先端技術を活用した「スーパーシティ」を整備するための国家戦略特区法改正案が、今回の臨時国会では提出が見送られる公算が大きくなった。
「スーパーシティ」構想は、片山さつき・前地方創生担当相の「肝いり政策」。19年6月に閣議決定され、19年の通常国会に提出されたものの、内閣法制局との調整に時間に時間がかかり、6月26日の閉会で廃案になった。臨時国会での成立を目指していたが、今回も調整が進まずに提出が先送りされる見通しだ。20年の通常国会で「3度目の正直」を目指すが、担当大臣のリーダーシップの欠如もあって、落胆の声もあがっている。
「スーパーシティ」と「スマートシティ」の違いは...
19年2月に有識者懇談会がまとめた報告書によれば、これまで行われていた「スマートシティ」や「近未来技術実証特区」といった取り組みは「エネルギー・交通などの個別分野での取組、個別の最先端技術の実証などにとどまっていた」のに対して、「スーパーシティ」では、「これらとは次元が異なり、『丸ごと未来都市を作る』ことを目指す」としている。

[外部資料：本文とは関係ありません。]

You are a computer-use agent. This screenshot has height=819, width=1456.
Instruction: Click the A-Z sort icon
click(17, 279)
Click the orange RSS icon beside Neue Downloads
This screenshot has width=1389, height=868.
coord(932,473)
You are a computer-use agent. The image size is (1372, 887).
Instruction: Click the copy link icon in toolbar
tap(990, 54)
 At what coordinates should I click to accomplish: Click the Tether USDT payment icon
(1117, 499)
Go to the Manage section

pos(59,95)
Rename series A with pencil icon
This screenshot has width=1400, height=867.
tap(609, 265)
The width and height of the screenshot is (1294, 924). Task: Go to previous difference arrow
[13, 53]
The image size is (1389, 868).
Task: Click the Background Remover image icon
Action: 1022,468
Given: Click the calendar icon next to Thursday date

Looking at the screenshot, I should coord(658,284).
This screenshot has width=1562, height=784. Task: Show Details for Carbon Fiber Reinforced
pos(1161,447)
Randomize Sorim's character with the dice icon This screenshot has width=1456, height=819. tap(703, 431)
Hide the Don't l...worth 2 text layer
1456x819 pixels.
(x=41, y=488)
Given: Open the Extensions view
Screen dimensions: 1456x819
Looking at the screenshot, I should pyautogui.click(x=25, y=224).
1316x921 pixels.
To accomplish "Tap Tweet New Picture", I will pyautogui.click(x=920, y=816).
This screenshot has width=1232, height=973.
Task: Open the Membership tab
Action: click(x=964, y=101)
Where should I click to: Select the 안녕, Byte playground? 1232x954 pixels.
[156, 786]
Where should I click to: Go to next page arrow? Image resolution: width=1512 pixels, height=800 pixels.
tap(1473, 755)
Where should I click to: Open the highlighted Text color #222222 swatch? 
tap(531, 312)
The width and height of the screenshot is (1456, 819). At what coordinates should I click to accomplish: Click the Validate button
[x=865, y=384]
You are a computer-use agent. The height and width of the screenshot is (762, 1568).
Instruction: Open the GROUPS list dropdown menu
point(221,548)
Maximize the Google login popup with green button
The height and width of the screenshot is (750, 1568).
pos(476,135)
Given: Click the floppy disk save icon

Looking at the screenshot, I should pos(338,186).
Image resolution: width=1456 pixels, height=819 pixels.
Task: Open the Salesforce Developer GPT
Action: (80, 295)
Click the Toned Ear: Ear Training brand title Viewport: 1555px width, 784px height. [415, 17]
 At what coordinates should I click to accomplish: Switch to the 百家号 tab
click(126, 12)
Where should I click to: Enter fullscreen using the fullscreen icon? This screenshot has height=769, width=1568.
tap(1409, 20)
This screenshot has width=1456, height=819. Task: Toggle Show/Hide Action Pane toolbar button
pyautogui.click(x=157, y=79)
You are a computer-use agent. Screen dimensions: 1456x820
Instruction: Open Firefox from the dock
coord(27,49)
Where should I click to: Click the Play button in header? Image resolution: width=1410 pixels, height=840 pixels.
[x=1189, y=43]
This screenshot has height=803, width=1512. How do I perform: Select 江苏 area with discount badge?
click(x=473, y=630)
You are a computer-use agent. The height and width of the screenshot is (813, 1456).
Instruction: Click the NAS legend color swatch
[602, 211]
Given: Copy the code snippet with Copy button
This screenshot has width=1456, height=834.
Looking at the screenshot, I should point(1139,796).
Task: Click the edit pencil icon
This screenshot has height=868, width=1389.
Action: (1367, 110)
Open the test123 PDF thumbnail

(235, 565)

具体的には、(1)「移動」「物流」「支払い」「行政」「医療・介護」「教育」「エネルギー・水」「環境・ゴミ」「防犯」「防災・安全」といった領域のうち、少なくとも5領域以上を広くカバーし、生活全般にまたがる(2)「域内は自動走行のみ」「現金取扱い」「紙書類なし」といった、2030年頃に実現される未来社会での生活を加速実現する(3)住民が参画し、住民目線でより良い未来社会の実現がなされるようにネットワークを最大限に利用する、ことを掲げている。